Return word for word the lines of the entries below, starting at the line that contains "This screenshot has height=516, width=928." and ending with the last line of the entries. Leave the pictures out of your answer.

(Rows on where targets appear)
..............................
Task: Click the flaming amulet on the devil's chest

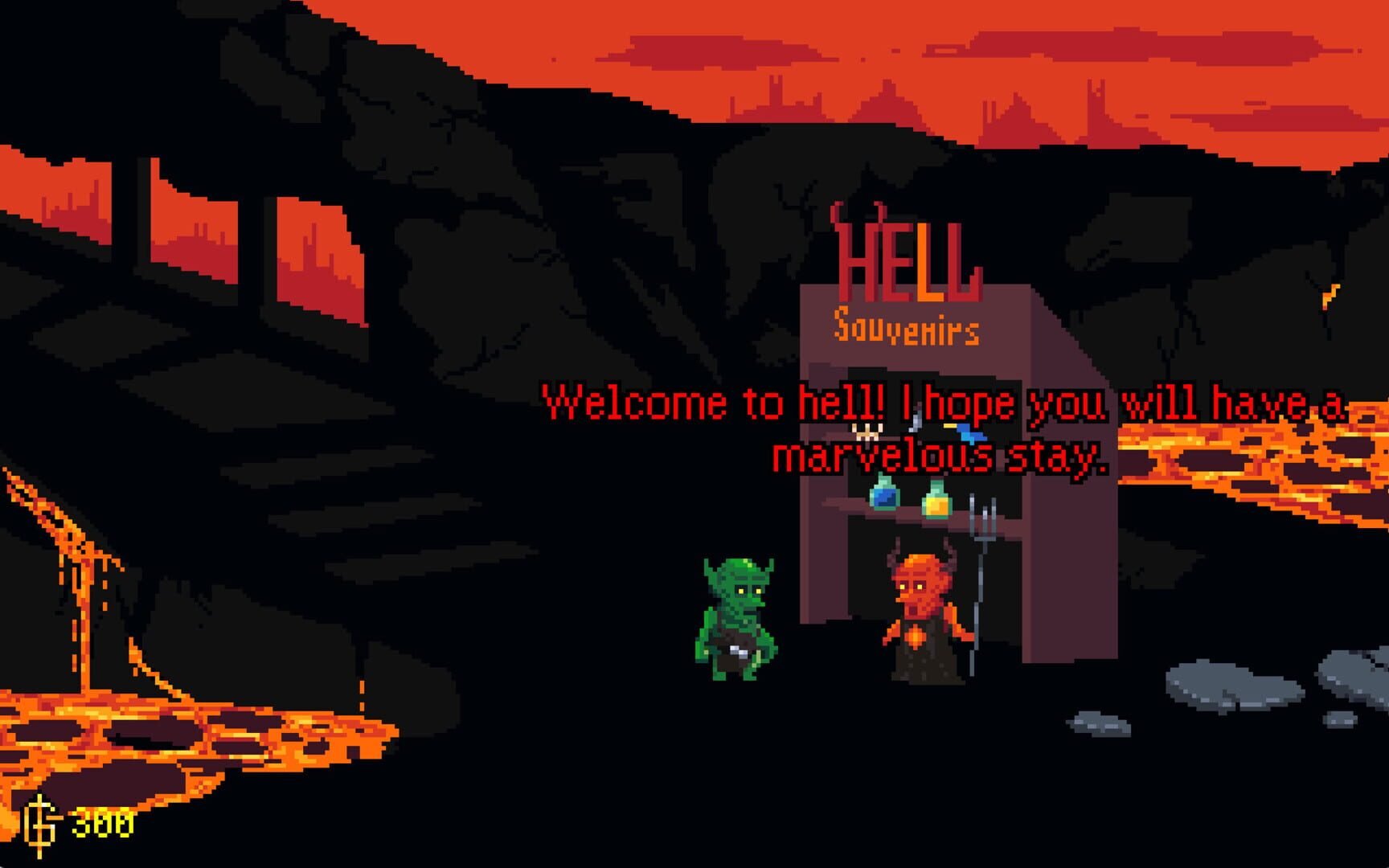Action: (915, 637)
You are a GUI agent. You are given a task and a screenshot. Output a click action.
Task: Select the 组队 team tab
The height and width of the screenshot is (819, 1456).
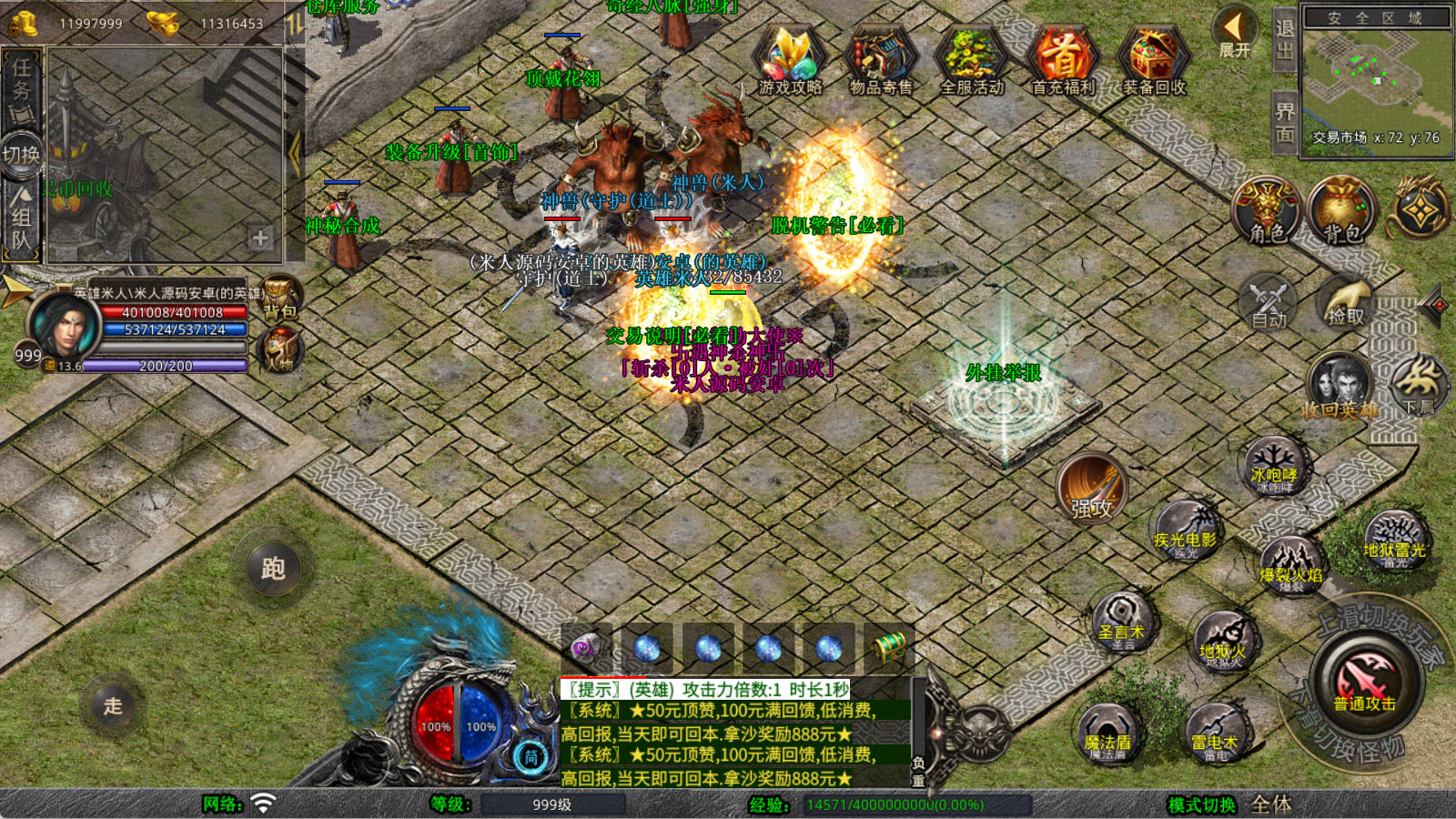pyautogui.click(x=21, y=218)
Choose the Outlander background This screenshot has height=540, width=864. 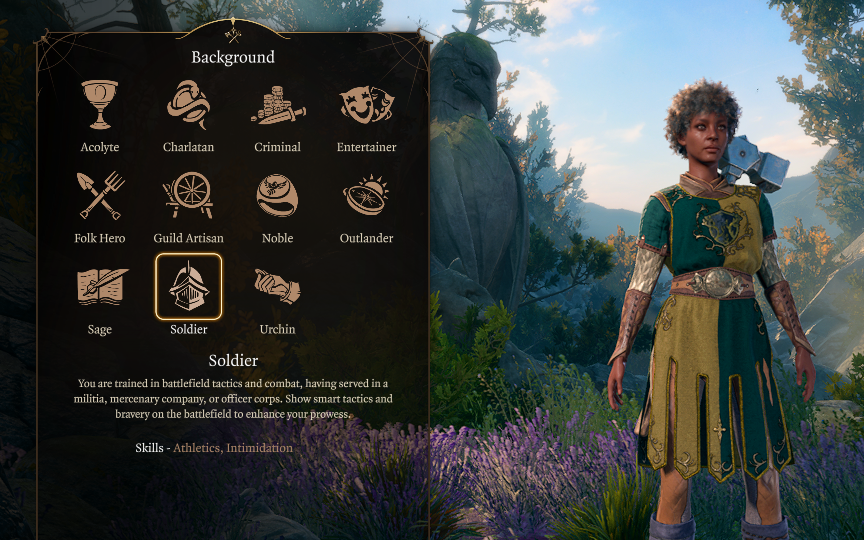tap(366, 196)
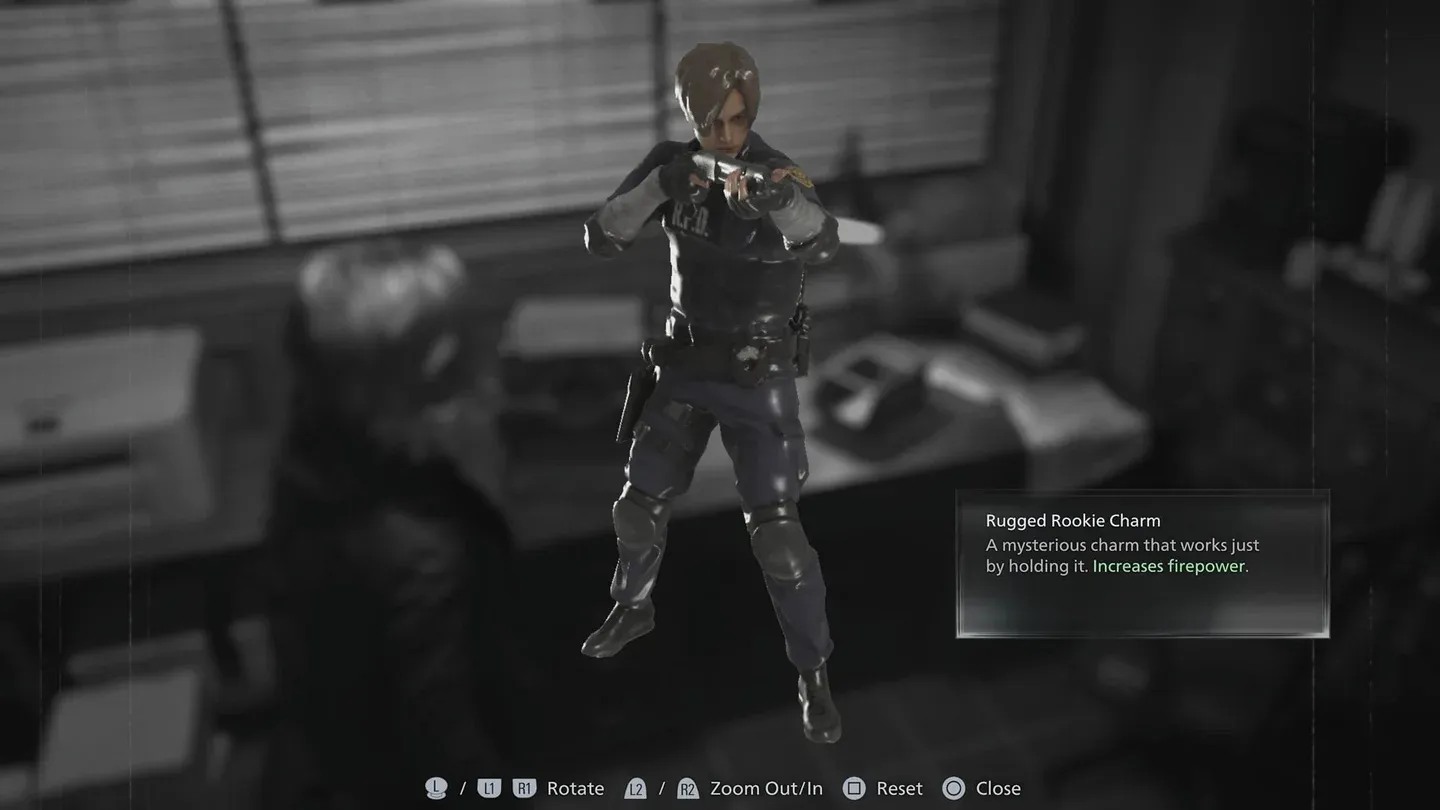Click the left analog stick icon
This screenshot has height=810, width=1440.
click(x=437, y=788)
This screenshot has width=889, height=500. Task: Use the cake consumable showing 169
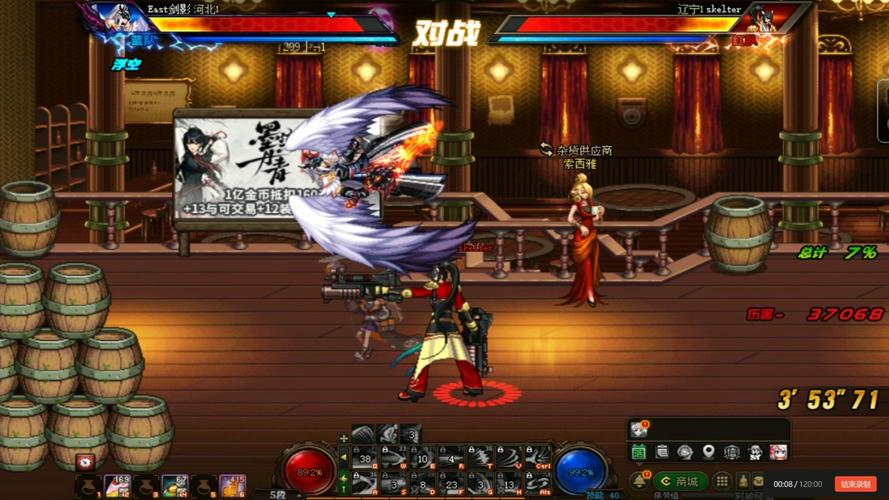(117, 486)
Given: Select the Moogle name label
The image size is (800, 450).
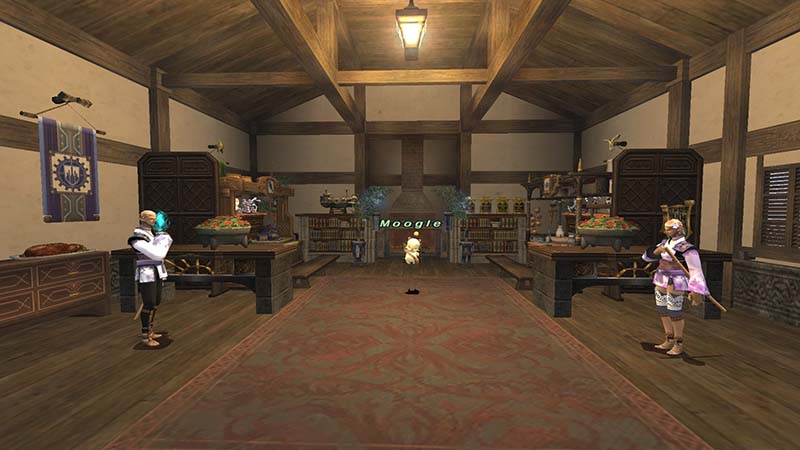Looking at the screenshot, I should click(410, 224).
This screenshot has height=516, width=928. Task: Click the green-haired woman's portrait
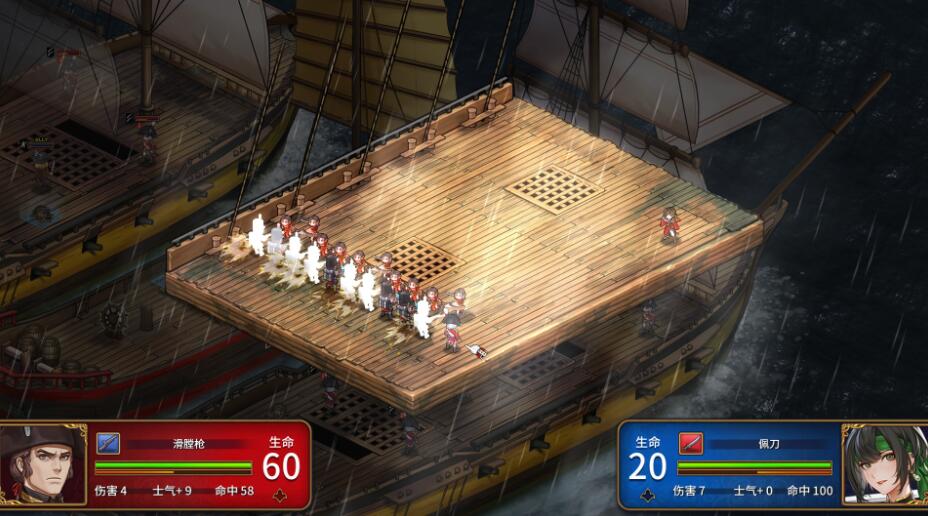click(884, 465)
..............................
◆ THE OUTPUT ◆
This screenshot has height=516, width=928. Task: Click the green-haired woman's portrait
click(884, 465)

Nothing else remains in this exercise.